March 11 isn’t a date to be commemorated with champagne or flowers. Nobody will celebrate the day in 2020 when the virus came to America. The traditional gift for a first anniversary is paper. This year’s favorites will likely be the stimulus check or a COVID Vaccination Record Card. Like so many Americans, I’ve been grappling with how careful I should be. I was religious about masking and distancing, but quickly gave up washing food before bringing it into the house.
Desperate to find an upside to this challenge, I found it in the most unlikely place: that I was old. I pointed out to my husband Martin that COVID-19 didn’t disrupt our routine the way it did those with jobs, school-aged children, students or people having extra-marital affairs. Because we were over 65, we were given special shopping hours and told we’d get bumped up to the head of the line when a vaccine was available. This was the first time since high school that being a senior was cool and afforded special privileges.

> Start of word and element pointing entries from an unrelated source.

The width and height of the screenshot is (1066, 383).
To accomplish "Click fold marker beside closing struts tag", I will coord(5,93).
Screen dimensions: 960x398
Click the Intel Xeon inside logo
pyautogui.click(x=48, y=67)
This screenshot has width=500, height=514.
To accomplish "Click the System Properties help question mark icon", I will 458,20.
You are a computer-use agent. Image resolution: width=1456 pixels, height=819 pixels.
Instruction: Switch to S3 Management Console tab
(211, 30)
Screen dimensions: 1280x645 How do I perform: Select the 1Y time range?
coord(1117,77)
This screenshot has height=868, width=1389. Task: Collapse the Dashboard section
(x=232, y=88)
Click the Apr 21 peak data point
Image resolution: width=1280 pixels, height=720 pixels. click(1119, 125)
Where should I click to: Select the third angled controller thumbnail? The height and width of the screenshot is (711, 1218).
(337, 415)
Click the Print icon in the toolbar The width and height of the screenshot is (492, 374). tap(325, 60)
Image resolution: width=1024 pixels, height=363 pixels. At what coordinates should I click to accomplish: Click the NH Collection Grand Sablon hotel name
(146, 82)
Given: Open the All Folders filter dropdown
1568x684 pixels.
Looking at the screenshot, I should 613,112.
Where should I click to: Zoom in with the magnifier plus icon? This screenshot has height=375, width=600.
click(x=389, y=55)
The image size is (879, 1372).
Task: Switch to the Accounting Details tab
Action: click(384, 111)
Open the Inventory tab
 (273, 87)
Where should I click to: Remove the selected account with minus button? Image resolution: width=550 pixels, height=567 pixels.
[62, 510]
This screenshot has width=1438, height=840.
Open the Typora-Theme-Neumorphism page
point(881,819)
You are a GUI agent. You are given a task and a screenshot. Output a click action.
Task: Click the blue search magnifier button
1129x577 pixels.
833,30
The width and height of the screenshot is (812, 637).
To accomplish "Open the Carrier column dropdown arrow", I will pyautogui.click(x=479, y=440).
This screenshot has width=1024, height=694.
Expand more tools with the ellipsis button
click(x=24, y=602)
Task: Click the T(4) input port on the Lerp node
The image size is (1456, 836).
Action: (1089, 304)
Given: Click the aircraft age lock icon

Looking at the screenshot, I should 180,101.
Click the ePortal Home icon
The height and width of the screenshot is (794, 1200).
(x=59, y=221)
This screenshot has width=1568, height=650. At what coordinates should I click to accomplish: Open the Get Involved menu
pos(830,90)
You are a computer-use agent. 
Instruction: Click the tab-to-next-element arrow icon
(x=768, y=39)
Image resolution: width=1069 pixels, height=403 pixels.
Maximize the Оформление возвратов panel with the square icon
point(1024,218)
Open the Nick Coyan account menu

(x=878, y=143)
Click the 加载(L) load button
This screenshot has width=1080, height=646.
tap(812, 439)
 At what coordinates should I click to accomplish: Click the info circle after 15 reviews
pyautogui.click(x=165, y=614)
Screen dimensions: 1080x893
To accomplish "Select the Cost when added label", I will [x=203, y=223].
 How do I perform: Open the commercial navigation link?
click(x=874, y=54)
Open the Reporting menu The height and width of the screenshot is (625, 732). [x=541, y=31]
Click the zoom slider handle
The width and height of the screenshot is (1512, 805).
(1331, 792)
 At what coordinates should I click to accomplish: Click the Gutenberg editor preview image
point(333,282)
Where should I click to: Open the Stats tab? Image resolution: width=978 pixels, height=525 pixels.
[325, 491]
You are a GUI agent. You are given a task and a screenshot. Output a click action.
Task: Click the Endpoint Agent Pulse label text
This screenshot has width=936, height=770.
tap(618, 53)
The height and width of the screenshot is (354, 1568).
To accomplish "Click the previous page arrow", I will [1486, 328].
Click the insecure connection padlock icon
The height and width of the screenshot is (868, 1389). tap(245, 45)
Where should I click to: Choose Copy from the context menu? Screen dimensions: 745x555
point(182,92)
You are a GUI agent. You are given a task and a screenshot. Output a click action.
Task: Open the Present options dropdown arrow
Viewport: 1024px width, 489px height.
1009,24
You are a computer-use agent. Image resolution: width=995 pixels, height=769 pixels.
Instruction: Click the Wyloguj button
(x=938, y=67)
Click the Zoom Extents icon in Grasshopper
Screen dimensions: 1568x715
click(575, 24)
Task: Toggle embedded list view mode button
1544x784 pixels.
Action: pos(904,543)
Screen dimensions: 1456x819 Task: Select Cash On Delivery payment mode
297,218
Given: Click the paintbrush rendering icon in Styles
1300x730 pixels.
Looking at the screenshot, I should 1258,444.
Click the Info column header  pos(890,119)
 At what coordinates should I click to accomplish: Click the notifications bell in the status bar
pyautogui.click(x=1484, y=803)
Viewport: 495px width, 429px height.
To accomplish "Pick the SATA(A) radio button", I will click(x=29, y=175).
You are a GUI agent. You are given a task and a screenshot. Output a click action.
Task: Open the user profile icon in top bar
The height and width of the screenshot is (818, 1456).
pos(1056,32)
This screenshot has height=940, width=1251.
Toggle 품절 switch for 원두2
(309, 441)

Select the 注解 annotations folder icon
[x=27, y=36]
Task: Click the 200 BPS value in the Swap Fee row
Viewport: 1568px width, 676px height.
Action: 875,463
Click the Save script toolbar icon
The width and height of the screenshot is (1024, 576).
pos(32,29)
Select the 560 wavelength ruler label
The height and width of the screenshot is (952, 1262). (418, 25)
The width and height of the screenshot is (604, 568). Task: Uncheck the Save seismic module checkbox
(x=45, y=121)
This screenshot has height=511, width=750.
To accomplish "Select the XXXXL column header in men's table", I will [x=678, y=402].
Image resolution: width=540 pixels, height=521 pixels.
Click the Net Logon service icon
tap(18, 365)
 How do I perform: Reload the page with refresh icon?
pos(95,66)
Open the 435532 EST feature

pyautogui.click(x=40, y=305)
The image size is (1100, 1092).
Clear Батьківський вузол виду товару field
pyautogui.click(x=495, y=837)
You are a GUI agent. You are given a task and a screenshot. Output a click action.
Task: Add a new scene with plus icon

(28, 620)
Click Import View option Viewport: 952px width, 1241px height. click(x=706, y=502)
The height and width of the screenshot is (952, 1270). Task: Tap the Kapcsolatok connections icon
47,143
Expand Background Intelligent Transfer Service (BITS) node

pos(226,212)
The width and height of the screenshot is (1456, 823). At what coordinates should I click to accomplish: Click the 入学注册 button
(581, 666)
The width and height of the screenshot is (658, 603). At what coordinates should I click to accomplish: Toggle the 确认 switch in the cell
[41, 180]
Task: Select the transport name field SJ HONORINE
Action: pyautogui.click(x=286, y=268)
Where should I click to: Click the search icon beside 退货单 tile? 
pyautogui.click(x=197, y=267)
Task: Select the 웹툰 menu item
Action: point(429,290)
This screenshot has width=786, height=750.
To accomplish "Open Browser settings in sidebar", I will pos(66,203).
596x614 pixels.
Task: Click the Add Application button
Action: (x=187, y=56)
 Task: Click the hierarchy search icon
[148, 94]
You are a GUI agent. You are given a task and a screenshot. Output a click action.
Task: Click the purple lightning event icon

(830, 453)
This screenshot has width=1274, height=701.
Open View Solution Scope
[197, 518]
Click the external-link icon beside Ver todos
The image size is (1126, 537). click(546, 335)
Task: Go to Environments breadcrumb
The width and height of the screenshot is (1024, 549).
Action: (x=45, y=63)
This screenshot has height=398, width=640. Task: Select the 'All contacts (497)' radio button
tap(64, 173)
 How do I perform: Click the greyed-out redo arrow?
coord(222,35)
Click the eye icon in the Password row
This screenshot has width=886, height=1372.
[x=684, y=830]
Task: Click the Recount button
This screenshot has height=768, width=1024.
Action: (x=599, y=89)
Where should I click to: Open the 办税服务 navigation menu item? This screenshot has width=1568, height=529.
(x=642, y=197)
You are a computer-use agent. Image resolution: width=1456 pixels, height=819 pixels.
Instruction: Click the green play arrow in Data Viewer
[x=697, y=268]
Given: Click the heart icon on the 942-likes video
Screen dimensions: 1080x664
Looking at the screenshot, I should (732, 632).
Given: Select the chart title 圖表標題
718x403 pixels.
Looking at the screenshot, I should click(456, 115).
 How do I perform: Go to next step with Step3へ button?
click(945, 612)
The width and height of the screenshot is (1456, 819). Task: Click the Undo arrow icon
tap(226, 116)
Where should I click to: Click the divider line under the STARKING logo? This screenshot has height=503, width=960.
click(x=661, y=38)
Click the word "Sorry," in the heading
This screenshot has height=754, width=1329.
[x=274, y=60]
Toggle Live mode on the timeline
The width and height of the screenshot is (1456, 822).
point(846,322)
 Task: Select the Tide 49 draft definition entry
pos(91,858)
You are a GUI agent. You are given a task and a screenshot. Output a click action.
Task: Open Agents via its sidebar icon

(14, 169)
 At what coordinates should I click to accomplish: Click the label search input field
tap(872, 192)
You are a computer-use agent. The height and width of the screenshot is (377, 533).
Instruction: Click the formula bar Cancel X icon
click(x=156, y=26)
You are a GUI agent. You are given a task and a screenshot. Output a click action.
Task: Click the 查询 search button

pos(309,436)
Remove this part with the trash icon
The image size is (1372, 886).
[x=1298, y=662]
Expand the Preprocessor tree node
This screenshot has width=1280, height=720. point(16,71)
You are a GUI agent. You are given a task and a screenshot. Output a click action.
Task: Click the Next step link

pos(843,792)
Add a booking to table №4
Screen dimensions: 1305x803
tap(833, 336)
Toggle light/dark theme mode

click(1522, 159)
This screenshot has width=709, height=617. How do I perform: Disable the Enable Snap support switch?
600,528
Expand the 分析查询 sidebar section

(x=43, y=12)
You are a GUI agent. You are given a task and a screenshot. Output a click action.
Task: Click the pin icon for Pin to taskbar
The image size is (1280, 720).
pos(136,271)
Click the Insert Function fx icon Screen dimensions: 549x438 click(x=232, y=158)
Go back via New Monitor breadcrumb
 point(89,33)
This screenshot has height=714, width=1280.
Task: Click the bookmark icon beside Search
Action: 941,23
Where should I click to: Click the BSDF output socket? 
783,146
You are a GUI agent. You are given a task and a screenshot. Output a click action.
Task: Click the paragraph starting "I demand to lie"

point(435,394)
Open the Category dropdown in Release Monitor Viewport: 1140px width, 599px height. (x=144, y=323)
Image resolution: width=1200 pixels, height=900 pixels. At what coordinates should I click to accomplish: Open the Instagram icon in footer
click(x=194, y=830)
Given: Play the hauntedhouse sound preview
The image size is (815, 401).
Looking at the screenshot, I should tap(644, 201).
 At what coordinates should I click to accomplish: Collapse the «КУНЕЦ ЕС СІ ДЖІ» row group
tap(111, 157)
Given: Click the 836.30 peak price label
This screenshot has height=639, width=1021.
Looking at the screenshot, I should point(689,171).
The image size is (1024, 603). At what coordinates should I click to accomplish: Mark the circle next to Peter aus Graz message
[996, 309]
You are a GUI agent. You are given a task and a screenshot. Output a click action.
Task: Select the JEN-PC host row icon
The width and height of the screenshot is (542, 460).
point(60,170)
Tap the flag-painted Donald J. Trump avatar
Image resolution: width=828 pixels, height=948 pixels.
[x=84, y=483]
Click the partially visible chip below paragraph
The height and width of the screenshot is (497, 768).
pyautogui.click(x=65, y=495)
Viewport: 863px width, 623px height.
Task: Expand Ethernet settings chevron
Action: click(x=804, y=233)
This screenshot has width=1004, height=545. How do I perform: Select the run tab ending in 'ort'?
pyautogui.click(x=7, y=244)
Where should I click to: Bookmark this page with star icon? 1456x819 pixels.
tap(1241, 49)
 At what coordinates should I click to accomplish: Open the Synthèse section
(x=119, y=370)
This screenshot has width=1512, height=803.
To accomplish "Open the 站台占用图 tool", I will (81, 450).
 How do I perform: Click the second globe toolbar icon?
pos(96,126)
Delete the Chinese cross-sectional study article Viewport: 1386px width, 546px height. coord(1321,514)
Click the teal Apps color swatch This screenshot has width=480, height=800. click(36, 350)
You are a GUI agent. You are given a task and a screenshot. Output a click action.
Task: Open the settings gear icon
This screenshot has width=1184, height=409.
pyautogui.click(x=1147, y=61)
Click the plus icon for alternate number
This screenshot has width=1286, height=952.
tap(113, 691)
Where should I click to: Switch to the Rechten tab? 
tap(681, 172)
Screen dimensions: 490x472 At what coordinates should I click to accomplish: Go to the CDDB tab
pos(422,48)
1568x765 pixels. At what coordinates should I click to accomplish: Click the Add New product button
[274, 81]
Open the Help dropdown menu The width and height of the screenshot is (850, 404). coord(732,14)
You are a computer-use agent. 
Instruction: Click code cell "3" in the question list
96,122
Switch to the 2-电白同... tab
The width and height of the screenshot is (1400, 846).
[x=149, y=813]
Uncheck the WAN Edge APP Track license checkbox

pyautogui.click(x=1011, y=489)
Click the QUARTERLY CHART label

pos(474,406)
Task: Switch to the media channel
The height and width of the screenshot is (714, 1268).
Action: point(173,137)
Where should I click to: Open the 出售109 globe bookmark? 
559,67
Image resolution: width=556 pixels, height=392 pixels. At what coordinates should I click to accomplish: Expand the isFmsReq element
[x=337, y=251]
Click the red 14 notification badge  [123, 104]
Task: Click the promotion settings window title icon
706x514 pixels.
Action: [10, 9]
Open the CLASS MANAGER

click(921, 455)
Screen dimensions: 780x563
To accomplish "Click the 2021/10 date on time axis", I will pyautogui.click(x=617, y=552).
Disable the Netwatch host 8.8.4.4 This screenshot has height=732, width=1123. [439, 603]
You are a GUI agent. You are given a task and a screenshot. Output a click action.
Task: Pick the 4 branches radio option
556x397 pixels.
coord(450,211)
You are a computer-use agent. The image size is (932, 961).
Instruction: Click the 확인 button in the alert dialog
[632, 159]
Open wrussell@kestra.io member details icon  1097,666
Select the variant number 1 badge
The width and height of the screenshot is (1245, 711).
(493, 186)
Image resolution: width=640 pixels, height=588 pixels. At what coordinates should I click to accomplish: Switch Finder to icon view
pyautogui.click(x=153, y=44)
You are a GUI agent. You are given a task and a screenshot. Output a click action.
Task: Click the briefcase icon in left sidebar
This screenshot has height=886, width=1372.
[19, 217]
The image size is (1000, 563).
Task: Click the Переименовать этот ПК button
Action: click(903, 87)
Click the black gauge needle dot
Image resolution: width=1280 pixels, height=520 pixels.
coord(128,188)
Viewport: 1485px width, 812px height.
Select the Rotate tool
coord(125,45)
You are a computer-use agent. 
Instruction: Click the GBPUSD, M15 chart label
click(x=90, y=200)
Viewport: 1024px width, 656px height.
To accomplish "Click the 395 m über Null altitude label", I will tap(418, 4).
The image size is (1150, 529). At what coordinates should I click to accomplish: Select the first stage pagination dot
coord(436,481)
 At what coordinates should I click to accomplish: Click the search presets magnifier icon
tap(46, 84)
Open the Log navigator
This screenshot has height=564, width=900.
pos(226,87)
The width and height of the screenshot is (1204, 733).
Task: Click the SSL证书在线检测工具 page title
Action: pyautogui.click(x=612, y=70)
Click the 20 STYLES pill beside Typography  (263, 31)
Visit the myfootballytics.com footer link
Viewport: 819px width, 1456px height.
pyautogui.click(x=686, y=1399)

Eating and joking have been my go-to drugs of choice. I’d always thought of my sense of humor as compensation for not being beautiful. Working in Hollywood, first as a secretary and then as a comedy writer, I identified with the woman playing the best friend. She got the laughs while the drop-dead gorgeous leading lady got the men.
After doing scripts for “The Mary Tyler Moore Show,” “Maude” and “Northern Exposure,” I aged out of television, but my brain continued to churn out jokes, now pro bono. That proved useful during this extraordinary year of aerobic hand washing. With nothing on my calendar but a mammogram, I’ve been living in the moment. Whether biting into an orange, taking a bath or using a new sponge, each act got my undivided attention. To reduce my guilt about obsessive binge-watching and online word games, I included some productive tasks, recycling being a favorite.
It was impossible not to be anxious. All news was Breaking News. Nights I couldn’t handle the post-Rachel Maddow distress syndrome, I’d bake an emergency banana bread, the amount of chocolate chips reflecting my level of tension. The grimmer the news, the greater the desire to laugh. On the phone with my friend Judi in LA, I told her, “I’m wearing a mask to help flatten the curve, but the curves on my body are definitely not flattening.”
“Maybe try intermittent fasting,” she suggested. “I don’t eat anything after dinner for sixteen hours.”
“Isn’t that hard?” I asked.
“Not if you stay asleep,” she said.
I could always count on Judi to make me laugh and was lucky enough to have married Martin, who is extremely funny, and also became my scriptwriting partner. After watching what could have been called the “Harry Met Meghan” interview on Sunday, he described the Windsors as “the mechatunim from hell.” Joking is our second language, coming as naturally to us as Yiddish did to our parents.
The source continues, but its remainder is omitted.